Гедройц слушал рассказы браконьеров и не мог понять, как эти радушные душевные люди так спокойно, даже не без гордости, рассказывают о страшных, жестоких вещах. Гедройц, конечно, мог оправдать необходимую самооборону. Но откуда такая тяга к насилию, необъяснимая и нарочитая, хотя бы и на словах?
Он спросил, правда ли, что можно откопать в местах боевых действий что-нибудь интересное. Миша улыбнулся и положил на стол большой блестящий кинжал. И Гедройц почувствовал необъяснимую силу, исходящую от этого оружия. «Я его недавно на кургане откопал, у самой вершины, — объяснил Миша. — Это немецкий штык-нож. Он весь в крови окаменевшей был. Отмыл я его кислотой, лезвие заточил. Сталь там хорошая, сто лет прослужит». Гедройца потрясло качество изделия: после полувека в земле лакированная деревянная рукоятка выглядела как новая.
Миша заметил восхищённый взгляд Гедройца и вдруг сказал: «А ты, Андрюха, возьми его себе. У меня ещё есть». Гедройц никак не ожидал такой щедрости, подумал, что, может быть, это шутка. «Бери, бери, в своей Москве не найдёшь такого». Иван взял нож и протянул его Гедройцу. Тот поблагодарил и сразу убрал подарок в портфель.
Оставив Гедройца одного в вагоне, браконьеры поплыли на лодке за рыбой. А Гедройц, как только они ушли, сразу достал нож и стал его разглядывать. Он никогда прежде не держал в руках орудие убийства — возможно, не одного, а многих убийств. Он изучил лезвие, пощупал острие. Стал играть с ножом, имитировать удары, закалывать невидимых врагов.
Воображение Гедройца разгорелось, он старался представить себе немца, который этим самым ножом проливал кровь русских солдат, когда-то живых. А потом представил, как тот немец получает смертельное ранение, как подкошен русской пулей, падает и последнее, что видит, — вот этот клинок, и, умирая, прощается с ним, как с верным товарищем.
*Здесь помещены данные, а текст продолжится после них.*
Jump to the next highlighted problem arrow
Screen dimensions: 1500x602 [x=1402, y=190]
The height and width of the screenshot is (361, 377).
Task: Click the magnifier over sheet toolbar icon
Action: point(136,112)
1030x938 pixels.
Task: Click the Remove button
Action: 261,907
Вскоре ребята прибыли с осетром, ещё живым, и тут же зажарили его. Свежий шашлык из осетрины был очень хорош, да ещё темнеющее небо с первыми звёздами, Млечный Путь, обрыв над неспокойной Волгой и отблеск далёкой грозы! Они втроём выпили местного самогона, настоянного на дубовой коре, и закусили шашлыком. А потом ели арбуз. Однако гроза неумолимо двигалась к ним, и, чтобы не оставаться на ночь в вагончике, Гедройц поспешил закончить трапезу. Напоследок ему сказали так: «Ты только смотри, ночью на курган не ходи один. Люди там иногда просто пропадают».
Гедройц был навеселе, его такое предостережение даже позабавило, он принял всё это за шутку. А вернувшись в гостиницу, прилёг отдохнуть. Его клонило ко сну: свежий речной воздух и местный самогон здорово расслабили его. Лишь однажды после полуночи Гедройца разбудил телефонный звонок с вопросом, не скучно ли ему спать в одиночестве. Сонный Андрей не понял, повесил трубку.